(WHAT YOU SHOULD DO) Each line of the material, from the first through the one containing "Task: Close the", is to be written out exactly.

(DATA)
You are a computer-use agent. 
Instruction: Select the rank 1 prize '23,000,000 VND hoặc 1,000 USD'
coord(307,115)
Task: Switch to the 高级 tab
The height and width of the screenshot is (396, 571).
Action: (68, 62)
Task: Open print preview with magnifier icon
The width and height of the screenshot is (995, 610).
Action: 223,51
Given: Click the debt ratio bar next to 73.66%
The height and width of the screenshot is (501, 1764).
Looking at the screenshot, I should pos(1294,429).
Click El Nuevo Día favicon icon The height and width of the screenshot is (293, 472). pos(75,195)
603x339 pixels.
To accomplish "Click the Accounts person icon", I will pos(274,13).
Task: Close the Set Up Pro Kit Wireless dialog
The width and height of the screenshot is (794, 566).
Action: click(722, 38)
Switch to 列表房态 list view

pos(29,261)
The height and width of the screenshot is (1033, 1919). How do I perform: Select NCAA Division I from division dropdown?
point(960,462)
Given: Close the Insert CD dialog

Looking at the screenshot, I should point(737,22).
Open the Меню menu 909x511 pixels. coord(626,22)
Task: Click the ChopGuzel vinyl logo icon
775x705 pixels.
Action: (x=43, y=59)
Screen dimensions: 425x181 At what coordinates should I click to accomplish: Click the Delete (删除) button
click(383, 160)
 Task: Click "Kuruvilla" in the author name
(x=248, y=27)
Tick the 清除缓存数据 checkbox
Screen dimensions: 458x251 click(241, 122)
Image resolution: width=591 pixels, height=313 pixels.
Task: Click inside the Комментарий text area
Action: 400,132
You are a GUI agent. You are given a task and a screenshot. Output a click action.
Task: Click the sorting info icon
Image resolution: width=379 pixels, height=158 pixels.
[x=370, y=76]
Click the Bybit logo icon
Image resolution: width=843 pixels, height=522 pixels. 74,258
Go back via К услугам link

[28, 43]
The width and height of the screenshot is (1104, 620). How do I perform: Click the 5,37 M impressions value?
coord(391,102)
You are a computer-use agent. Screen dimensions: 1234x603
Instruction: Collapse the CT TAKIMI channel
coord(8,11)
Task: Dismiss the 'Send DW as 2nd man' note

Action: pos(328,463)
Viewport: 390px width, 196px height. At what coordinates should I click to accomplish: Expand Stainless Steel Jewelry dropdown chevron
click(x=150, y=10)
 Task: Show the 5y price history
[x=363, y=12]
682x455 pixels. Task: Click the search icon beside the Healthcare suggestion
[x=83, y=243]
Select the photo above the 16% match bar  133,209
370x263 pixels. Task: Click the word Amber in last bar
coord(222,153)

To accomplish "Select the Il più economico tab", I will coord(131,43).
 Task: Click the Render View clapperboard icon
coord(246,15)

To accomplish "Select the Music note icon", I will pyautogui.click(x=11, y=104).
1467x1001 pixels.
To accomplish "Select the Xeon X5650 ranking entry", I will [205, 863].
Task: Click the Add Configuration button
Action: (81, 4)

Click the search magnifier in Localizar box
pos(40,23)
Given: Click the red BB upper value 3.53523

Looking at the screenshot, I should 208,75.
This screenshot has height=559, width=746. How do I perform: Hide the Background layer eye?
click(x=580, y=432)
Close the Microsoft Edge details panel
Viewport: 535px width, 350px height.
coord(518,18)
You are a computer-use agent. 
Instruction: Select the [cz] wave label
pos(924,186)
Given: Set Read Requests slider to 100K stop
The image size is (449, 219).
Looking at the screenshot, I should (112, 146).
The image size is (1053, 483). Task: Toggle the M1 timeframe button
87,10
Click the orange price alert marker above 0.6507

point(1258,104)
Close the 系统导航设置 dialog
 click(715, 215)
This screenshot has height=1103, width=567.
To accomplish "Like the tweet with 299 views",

(OUTPUT OF THE TASK)
You are a computer-use agent. 
Instruction: Select the rank 1 prize '23,000,000 VND hoặc 1,000 USD'
coord(307,115)
Task: Switch to the 高级 tab
The height and width of the screenshot is (396, 571).
Action: (68, 62)
Task: Open print preview with magnifier icon
The width and height of the screenshot is (995, 610).
Action: 223,51
Given: Click the debt ratio bar next to 73.66%
The height and width of the screenshot is (501, 1764).
Looking at the screenshot, I should pos(1294,429).
Click El Nuevo Día favicon icon The height and width of the screenshot is (293, 472). pos(75,195)
603x339 pixels.
To accomplish "Click the Accounts person icon", I will pos(274,13).
Task: Close the Set Up Pro Kit Wireless dialog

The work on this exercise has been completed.